DIRECTIONS:
Reproduce each of the following records line for line, with no changes.

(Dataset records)
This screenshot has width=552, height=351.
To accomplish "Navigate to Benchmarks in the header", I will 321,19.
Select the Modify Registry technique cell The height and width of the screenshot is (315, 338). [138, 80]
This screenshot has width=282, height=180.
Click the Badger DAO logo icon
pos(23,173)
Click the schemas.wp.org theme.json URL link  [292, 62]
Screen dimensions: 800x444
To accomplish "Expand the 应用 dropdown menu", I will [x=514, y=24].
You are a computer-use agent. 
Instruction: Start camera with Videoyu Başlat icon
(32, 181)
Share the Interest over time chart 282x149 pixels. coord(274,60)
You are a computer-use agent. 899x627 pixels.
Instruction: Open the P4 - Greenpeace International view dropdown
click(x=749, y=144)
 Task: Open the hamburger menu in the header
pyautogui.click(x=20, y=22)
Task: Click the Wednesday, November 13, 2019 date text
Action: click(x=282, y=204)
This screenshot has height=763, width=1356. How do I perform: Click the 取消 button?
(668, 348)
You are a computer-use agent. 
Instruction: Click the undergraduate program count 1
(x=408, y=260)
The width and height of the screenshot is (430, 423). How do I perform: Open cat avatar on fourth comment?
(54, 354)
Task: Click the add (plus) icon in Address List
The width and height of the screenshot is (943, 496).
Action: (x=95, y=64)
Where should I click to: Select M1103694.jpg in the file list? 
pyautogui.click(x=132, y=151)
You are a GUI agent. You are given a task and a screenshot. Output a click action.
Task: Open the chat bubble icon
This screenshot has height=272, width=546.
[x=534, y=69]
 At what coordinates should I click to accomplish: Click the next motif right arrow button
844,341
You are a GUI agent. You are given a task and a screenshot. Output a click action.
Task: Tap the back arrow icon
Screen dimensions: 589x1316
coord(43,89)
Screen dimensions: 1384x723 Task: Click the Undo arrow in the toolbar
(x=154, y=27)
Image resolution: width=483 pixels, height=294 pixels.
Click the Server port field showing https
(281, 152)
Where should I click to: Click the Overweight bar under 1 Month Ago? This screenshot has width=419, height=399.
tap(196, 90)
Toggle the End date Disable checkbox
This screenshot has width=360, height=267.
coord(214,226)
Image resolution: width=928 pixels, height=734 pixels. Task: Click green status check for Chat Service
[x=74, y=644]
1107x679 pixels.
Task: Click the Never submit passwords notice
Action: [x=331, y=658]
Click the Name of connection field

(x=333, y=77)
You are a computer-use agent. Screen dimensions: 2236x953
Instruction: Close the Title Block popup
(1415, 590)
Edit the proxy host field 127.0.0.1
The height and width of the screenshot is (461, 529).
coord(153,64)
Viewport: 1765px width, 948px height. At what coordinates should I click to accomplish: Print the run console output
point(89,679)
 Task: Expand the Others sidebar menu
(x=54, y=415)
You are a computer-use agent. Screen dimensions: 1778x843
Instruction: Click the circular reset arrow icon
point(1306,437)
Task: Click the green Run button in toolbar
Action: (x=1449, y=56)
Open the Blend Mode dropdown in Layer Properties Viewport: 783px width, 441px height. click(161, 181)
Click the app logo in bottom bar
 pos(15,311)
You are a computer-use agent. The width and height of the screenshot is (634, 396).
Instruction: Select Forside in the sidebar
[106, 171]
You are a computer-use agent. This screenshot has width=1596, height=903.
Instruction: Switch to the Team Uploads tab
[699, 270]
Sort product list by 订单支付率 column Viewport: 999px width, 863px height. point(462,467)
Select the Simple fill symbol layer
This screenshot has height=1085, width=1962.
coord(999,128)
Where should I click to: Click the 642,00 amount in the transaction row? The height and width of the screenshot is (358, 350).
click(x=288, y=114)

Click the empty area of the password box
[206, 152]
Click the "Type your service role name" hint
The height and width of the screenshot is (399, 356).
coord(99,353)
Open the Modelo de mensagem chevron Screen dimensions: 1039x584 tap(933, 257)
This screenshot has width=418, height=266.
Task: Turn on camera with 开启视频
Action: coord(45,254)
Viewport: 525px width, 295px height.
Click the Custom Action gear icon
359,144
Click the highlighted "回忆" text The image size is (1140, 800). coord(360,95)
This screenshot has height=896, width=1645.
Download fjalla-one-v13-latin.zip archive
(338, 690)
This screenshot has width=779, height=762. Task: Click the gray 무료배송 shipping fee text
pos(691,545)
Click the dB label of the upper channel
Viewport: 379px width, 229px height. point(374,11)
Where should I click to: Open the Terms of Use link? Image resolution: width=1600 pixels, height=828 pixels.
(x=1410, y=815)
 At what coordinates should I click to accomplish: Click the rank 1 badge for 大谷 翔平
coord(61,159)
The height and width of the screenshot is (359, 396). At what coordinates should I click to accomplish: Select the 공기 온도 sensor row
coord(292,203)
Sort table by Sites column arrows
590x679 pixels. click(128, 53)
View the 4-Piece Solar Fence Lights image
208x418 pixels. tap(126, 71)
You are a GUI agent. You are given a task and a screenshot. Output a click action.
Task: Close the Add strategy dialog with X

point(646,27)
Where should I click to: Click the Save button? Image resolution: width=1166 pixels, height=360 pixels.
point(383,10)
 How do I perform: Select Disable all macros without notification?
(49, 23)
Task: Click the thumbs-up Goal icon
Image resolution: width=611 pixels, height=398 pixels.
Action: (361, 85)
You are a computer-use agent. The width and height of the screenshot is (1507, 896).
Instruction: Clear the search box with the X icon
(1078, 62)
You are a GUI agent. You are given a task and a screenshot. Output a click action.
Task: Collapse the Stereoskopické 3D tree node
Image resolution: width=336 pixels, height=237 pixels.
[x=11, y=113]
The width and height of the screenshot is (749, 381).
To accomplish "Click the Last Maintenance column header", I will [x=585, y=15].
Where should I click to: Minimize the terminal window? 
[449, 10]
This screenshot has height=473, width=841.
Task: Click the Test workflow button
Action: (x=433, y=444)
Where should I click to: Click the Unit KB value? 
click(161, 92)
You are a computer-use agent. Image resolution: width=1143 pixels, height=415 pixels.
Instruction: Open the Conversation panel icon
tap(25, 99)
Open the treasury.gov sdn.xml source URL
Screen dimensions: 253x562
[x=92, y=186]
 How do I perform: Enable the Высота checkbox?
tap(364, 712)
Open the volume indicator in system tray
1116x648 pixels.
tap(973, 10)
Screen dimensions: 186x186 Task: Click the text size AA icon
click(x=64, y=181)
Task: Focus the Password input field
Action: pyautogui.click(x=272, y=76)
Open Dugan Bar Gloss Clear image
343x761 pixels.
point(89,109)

EXPECTED ANSWER:
This screenshot has width=552, height=351.
To accomplish "Navigate to Benchmarks in the header", I will 321,19.
Select the Modify Registry technique cell The height and width of the screenshot is (315, 338). [138, 80]
This screenshot has width=282, height=180.
Click the Badger DAO logo icon
pos(23,173)
Click the schemas.wp.org theme.json URL link  [292, 62]
Screen dimensions: 800x444
To accomplish "Expand the 应用 dropdown menu", I will [x=514, y=24].
You are a computer-use agent. 
Instruction: Start camera with Videoyu Başlat icon
(32, 181)
Share the Interest over time chart 282x149 pixels. coord(274,60)
You are a computer-use agent. 899x627 pixels.
Instruction: Open the P4 - Greenpeace International view dropdown
click(x=749, y=144)
 Task: Open the hamburger menu in the header
pyautogui.click(x=20, y=22)
Task: Click the Wednesday, November 13, 2019 date text
Action: click(x=282, y=204)
This screenshot has height=763, width=1356. How do I perform: Click the 取消 button?
(668, 348)
You are a computer-use agent. 
Instruction: Click the undergraduate program count 1
(x=408, y=260)
The width and height of the screenshot is (430, 423). How do I perform: Open cat avatar on fourth comment?
(54, 354)
Task: Click the add (plus) icon in Address List
The width and height of the screenshot is (943, 496).
Action: (x=95, y=64)
Where should I click to: Select M1103694.jpg in the file list? 
pyautogui.click(x=132, y=151)
You are a GUI agent. You are given a task and a screenshot. Output a click action.
Task: Open the chat bubble icon
This screenshot has height=272, width=546.
[x=534, y=69]
 At what coordinates should I click to accomplish: Click the next motif right arrow button
844,341
You are a GUI agent. You are given a task and a screenshot. Output a click action.
Task: Tap the back arrow icon
Screen dimensions: 589x1316
coord(43,89)
Screen dimensions: 1384x723 Task: Click the Undo arrow in the toolbar
(x=154, y=27)
Image resolution: width=483 pixels, height=294 pixels.
Click the Server port field showing https
(281, 152)
Where should I click to: Click the Overweight bar under 1 Month Ago? This screenshot has width=419, height=399.
tap(196, 90)
Toggle the End date Disable checkbox
This screenshot has width=360, height=267.
coord(214,226)
Image resolution: width=928 pixels, height=734 pixels. Task: Click green status check for Chat Service
[x=74, y=644]
1107x679 pixels.
Task: Click the Never submit passwords notice
Action: [x=331, y=658]
Click the Name of connection field

(x=333, y=77)
You are a computer-use agent. Screen dimensions: 2236x953
Instruction: Close the Title Block popup
(1415, 590)
Edit the proxy host field 127.0.0.1
The height and width of the screenshot is (461, 529).
coord(153,64)
Viewport: 1765px width, 948px height. At what coordinates should I click to accomplish: Print the run console output
point(89,679)
 Task: Expand the Others sidebar menu
(x=54, y=415)
You are a computer-use agent. Screen dimensions: 1778x843
Instruction: Click the circular reset arrow icon
point(1306,437)
Task: Click the green Run button in toolbar
Action: (x=1449, y=56)
Open the Blend Mode dropdown in Layer Properties Viewport: 783px width, 441px height. click(161, 181)
Click the app logo in bottom bar
 pos(15,311)
You are a computer-use agent. The width and height of the screenshot is (634, 396).
Instruction: Select Forside in the sidebar
[106, 171]
You are a computer-use agent. This screenshot has width=1596, height=903.
Instruction: Switch to the Team Uploads tab
[699, 270]
Sort product list by 订单支付率 column Viewport: 999px width, 863px height. point(462,467)
Select the Simple fill symbol layer
This screenshot has height=1085, width=1962.
coord(999,128)
Where should I click to: Click the 642,00 amount in the transaction row? The height and width of the screenshot is (358, 350).
click(x=288, y=114)

Click the empty area of the password box
[206, 152]
Click the "Type your service role name" hint
The height and width of the screenshot is (399, 356).
coord(99,353)
Open the Modelo de mensagem chevron Screen dimensions: 1039x584 tap(933, 257)
This screenshot has width=418, height=266.
Task: Turn on camera with 开启视频
Action: coord(45,254)
Viewport: 525px width, 295px height.
Click the Custom Action gear icon
359,144
Click the highlighted "回忆" text The image size is (1140, 800). coord(360,95)
This screenshot has height=896, width=1645.
Download fjalla-one-v13-latin.zip archive
(338, 690)
This screenshot has width=779, height=762. Task: Click the gray 무료배송 shipping fee text
pos(691,545)
Click the dB label of the upper channel
Viewport: 379px width, 229px height. point(374,11)
Where should I click to: Open the Terms of Use link? Image resolution: width=1600 pixels, height=828 pixels.
(x=1410, y=815)
 At what coordinates should I click to accomplish: Click the rank 1 badge for 大谷 翔平
coord(61,159)
The height and width of the screenshot is (359, 396). At what coordinates should I click to accomplish: Select the 공기 온도 sensor row
coord(292,203)
Sort table by Sites column arrows
590x679 pixels. click(128, 53)
View the 4-Piece Solar Fence Lights image
208x418 pixels. tap(126, 71)
You are a GUI agent. You are given a task and a screenshot. Output a click action.
Task: Close the Add strategy dialog with X

point(646,27)
Where should I click to: Click the Save button? Image resolution: width=1166 pixels, height=360 pixels.
point(383,10)
 How do I perform: Select Disable all macros without notification?
(49, 23)
Task: Click the thumbs-up Goal icon
Image resolution: width=611 pixels, height=398 pixels.
Action: (361, 85)
You are a computer-use agent. The width and height of the screenshot is (1507, 896).
Instruction: Clear the search box with the X icon
(1078, 62)
You are a GUI agent. You are given a task and a screenshot. Output a click action.
Task: Collapse the Stereoskopické 3D tree node
Image resolution: width=336 pixels, height=237 pixels.
[x=11, y=113]
The width and height of the screenshot is (749, 381).
To accomplish "Click the Last Maintenance column header", I will [x=585, y=15].
Where should I click to: Minimize the terminal window? 
[449, 10]
This screenshot has height=473, width=841.
Task: Click the Test workflow button
Action: (x=433, y=444)
Where should I click to: Click the Unit KB value? 
click(161, 92)
You are a computer-use agent. Image resolution: width=1143 pixels, height=415 pixels.
Instruction: Open the Conversation panel icon
tap(25, 99)
Open the treasury.gov sdn.xml source URL
Screen dimensions: 253x562
[x=92, y=186]
 How do I perform: Enable the Высота checkbox?
tap(364, 712)
Open the volume indicator in system tray
1116x648 pixels.
tap(973, 10)
Screen dimensions: 186x186 Task: Click the text size AA icon
click(x=64, y=181)
Task: Focus the Password input field
Action: pyautogui.click(x=272, y=76)
Open Dugan Bar Gloss Clear image
343x761 pixels.
point(89,109)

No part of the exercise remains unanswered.